The experimental challenge of the haplotype-resolved Hi-C is to increase the number of SNPs that distinguish reads from different chromosomes. This can be dome by mating highly diverged.
- Erceg et al. 2019 create highly heterozygous embryos of Drosophila [1]
- Collombet et al. 2020 create highly polymorphic F1 hybrid embryos obtained by crossing female Mus musculus domesticus (C57Bl/6J) with male Mus musculus castaneus CAST/EiJ) to resolve structures of individual chromosomes in the zygote and embryos [2]
- Tan et al. 2018 uses available heterozygous positions to infer the 3D structures of single chromosomes by single-cell variant of the protocol Dip-C [3]
- Duan et al. use dikaryonic nuclei of fungi with 0.7% heterozygosity [4]
In pairtools
we implement an approach to resolving haplotypes from Erceg et al. The outline of haplotype-resolved parsing of pairs:
Create the reference genome: create the concatenated reference genomes from two haplotypes.
Usually the SNVs are known and can be obtained in .vsf format. We will incorporate the SNVs by bcftools into the reference and create updated fasta files with haplotype-corrected sequences.
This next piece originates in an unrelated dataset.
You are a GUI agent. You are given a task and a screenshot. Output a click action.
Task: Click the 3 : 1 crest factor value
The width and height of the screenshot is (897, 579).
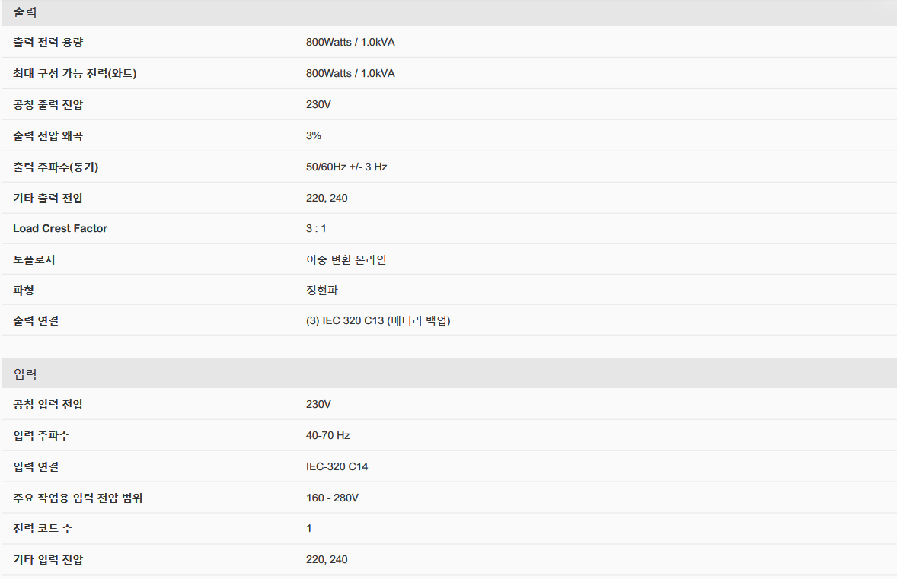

For each homologue we will add the suffixes that identify the type of homologue (
_hap1
or_hap2
).Map the Hi-C data to the concatenated reference and parse allowing multimappers (mapq 0).
We will also need the mapper to report two suboptimal alignments (aka the second and the third hit). When the Hi-C read is mapped to some location in the genome, it will have the suffix of the homologue reported as part of chromosome name. However, the true resolved pairs are not yet known at this step.
See sections:
pairtools phase: phase the pairs based on the reported suboptimal alignments.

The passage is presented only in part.